# QUOTED PASSAGE

It goes beyond “the mammy issue”.

IT’S BEEN A bad week for feminism, depending on what way you look at it – from Ireland’s leading women’s podcast denouncing it, to columnist Larissa Nolan saying that the gender pay gap doesn’t exist. 

Yep, there’s sure been a lot of “straight talking” this week.

 

“The gender pay gap only kicks in when you enter motherhood, it’s a motherhood gap,” Larissa said.

That’s actually directly related to choice – people talking maternity leave, working part-time, or dropping out of the line of work altogether … It’s not something anybody wants to hear about. It never makes the news.”

You cannot reduce the pay gap down to a ‘mammy issue’. It’s a simplistic view which overlooks how structurally embedded the problem is.

Earlier this year, the Government published the general scheme of the gender pay gap information bill – essentially an amendment to place this in the Employment Equality Act. The Bill will be scrutinised by the Oireachtas Committee on Justice and Equality in November 2018 which will also include consultation with key stakeholders, including the Irish Congress of Trade Unions (ICTU).

# WRITTEN EXERCISE
In the gender pay gap article, which committee is set to scrutinize the gender pay gap information bill, and in what month and year?

# INFORMATION SUPPLIED

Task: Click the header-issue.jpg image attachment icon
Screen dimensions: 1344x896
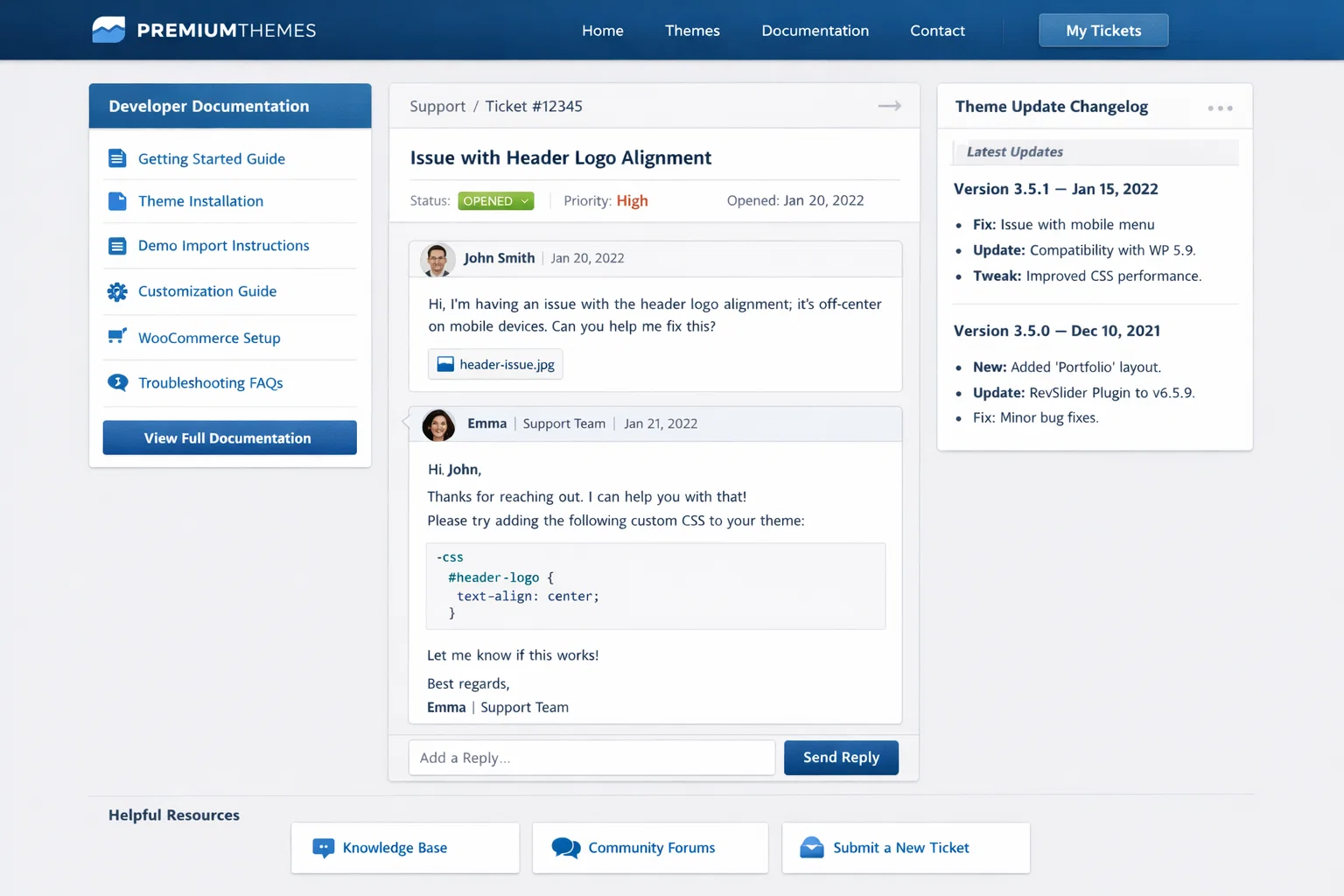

* * *

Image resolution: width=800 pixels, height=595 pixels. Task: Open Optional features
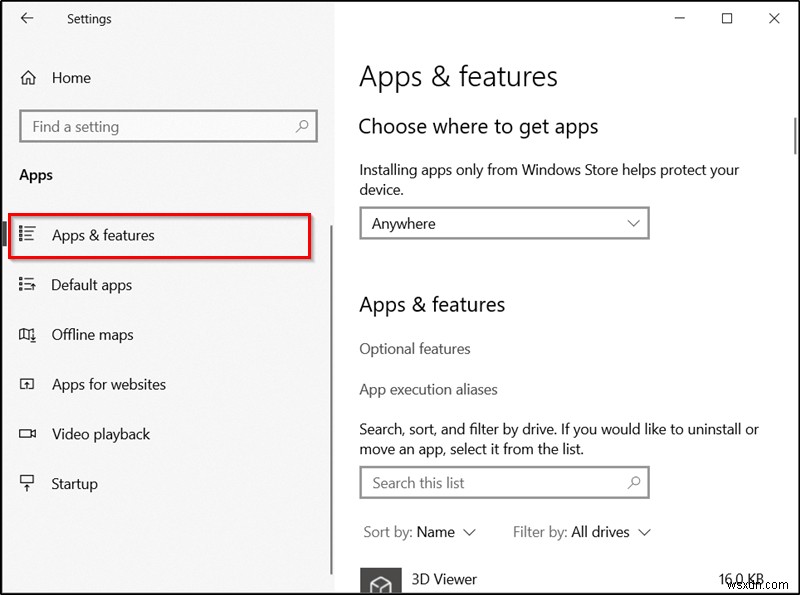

# TASK OUTPUT
The Oireachtas Committee on Justice and Equality, in November 2018.